In the New Testament, Jesus modeled the New Testament way of having influence with people when He wrapped a towel around His waist and washed the feet of His apostles (see John 13). This is how the church is called to lead as well.

The Ultimate Goal 

God said that the five-fold ministry gifts of Ephesians 4:11 will continue until we all come to the unity of the faith (see Ephesians 4:11-16 for the whole context). Jesus said the world will not believe He was sent by the Father until the church is united as one in Him (see John 17:20-24).

It seems to me that the greatest hope we have of seeing the church become one is the broader Body of Christ embracing the apostolic function—not merely as a title, hierarchy, or administrative function. But as the ministry gift as described in the Gospels, Acts, and epistles of the New Testament.

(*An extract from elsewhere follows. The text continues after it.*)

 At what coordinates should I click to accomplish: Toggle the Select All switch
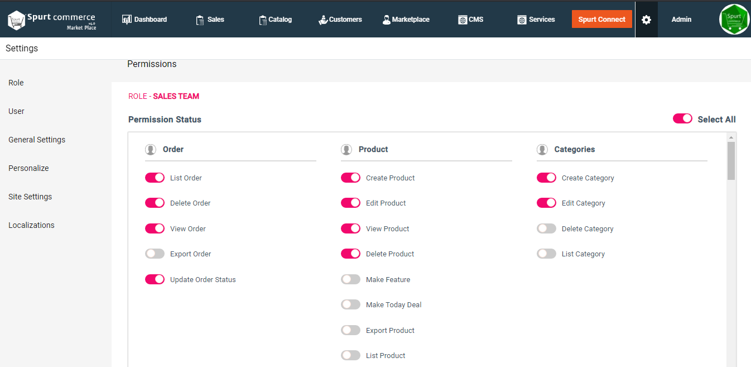[x=682, y=118]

There are some who say this is heretical because I am speaking about the restoration of a personality or ministry rather than continuing the historic witness of the church—others would say it is heretical because the Scriptures alone continue the apostolic ministry; to that I would say a few things:

Firstly, the apostolic function (as all those mentioned in Ephesians 4:11) is a ministry expression and/or gift from Christ Himself; hence, it is a function of His Body which is His church—not a separate entity or personality outside the church, although it is encased in an individual leader. (The New Testament was not a nameless and faceless movement—God used individual apostolic leaders in an extraordinary way to plant churches as we see the way He used Paul in the nineteenth chapter of Acts.)

The individual apostolic leader has no authority outside of the cooperation and affirmation of the New Testament church as we see in Galatians 2 :1-10. Hence, his role as a “sent one” is a missional extension and leader of the church’s call to fulfill the Great Commission (Matthew 28:19).

Secondly, the restoration of the Apostolic function is based on the New Testament pattern of church ministry—hence, it is a true continuation of the Scriptures that is bringing a correction to certain historic streams of the church that have neglected and or denied this biblical norm for the church. So, I would say that we who embrace the restoration of this ministry function more biblically than those who reject or neglect it.

Let’s pray that the full restoration of the church takes place, so we can reach the nations with the gospel and hasten the bodily return of Jesus who will come to unite all things in heaven and on earth in Him (Ephesians 1:9-11).

May the Lord Jesus, who alone can build His church, continue to restore His bride back to the biblical pattern as demonstrated by His original apostles in the New Testament; Amen.